Research Stories
Developed a novel photoredox catalytic system, PC-Tz
Chemistry
Prof.
LEE, JINYONG
Jong Hyeon Lim
The research team led by Prof. Jin Yong Lee of the Department of Chemistry (co-first author Ph. D. Jong Hyeon Lim) has developed a novel photoredox catalytic system, PC-Tz, based on bioorthogonally activatable photoredox catalysis through collaborative research with research teams led by Prof. Mingle Li (Shenzhen University), Prof. Joseph Fox (University of Delaware), Marc Vendrell (University of Edinburgh), and Prof. Jong Seung Kim (Korea University).

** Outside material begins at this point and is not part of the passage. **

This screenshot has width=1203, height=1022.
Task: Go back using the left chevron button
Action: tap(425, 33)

The research was published in Journal of the American Chemical Society (IF: 14.4) in December 2024 under the title "Bioorthogonal Activation of Deep Red Photoredox Catalysis Inducing Pyroptosis."

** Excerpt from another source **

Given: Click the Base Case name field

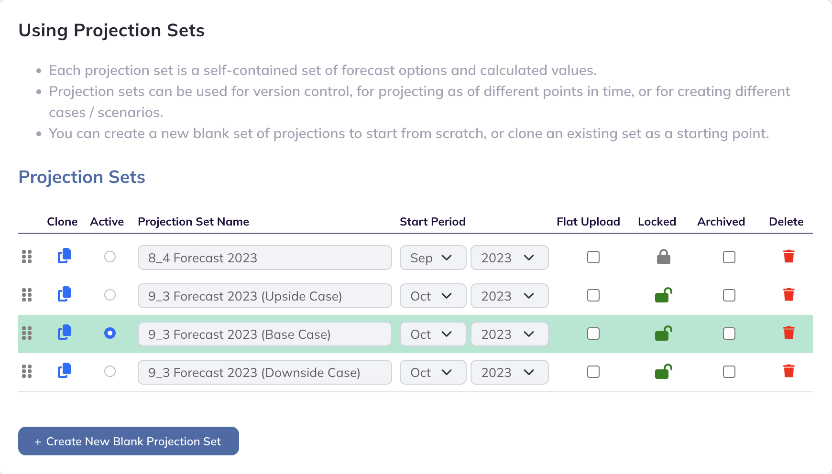Looking at the screenshot, I should coord(264,334).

Traditional photodynamic therapy (PDT) has been established as an important technique in cancer treatment, but its therapeutic efficacy has been limited by low activation efficiency and biocompatibility issues in hypoxic environments. To address these challenges, this study introduces an innovative bioorthogonal photoredox catalytic technology. The PC-Tz system employs a unique design where its catalytic activity is suppressed by the 1,2,4,5-tetrazine structure and restored through selective reactions with trans-cyclooctene (TCO) within cells.

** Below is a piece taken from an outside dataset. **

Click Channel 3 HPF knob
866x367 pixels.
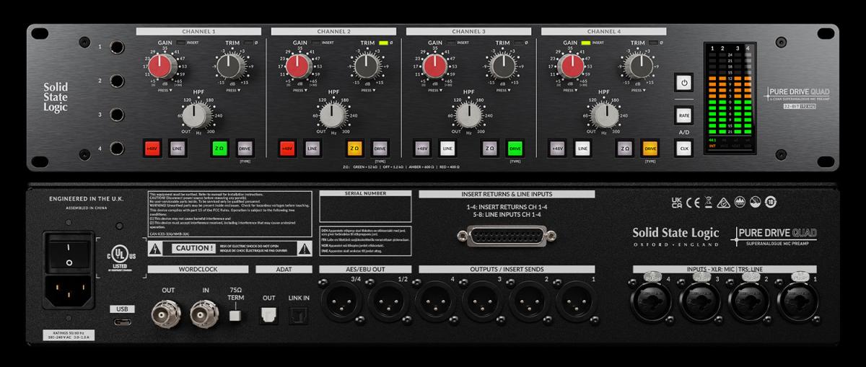pyautogui.click(x=468, y=115)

The developed PC-Tz system promotes the oxidation of nicotinamide adenine dinucleotide (NADH) in a selective activation mechanism, effectively manipulating the mitochondrial electron transport chain (ETC) under hypoxic conditions in cancer cells. Professor Lee’s team utilized density functional theory (DFT) and time-dependent density functional theory (TD-DFT) calculations to investigate the effects of TCO binding on the activation of the photoredox catalysis of PC-Tz. Moreover, the team employed a conductor-like polarizable continuum model (CPCM) to optimize the structural changes of PC-Tz before and after TCO binding, elucidating the energy state transitions and reaction mechanisms induced by light irradiation. This novel photoredox catalytic system is expected to contribute significantly to advancements in light-controlled therapeutic strategies for cancer, paving the way for the precise design of bioorthogonal photoredox catalysts for future medical applications.
*Title: Bioorthogonal Activation of Deep Red Photoredox Catalysis Inducing Pyroptosis.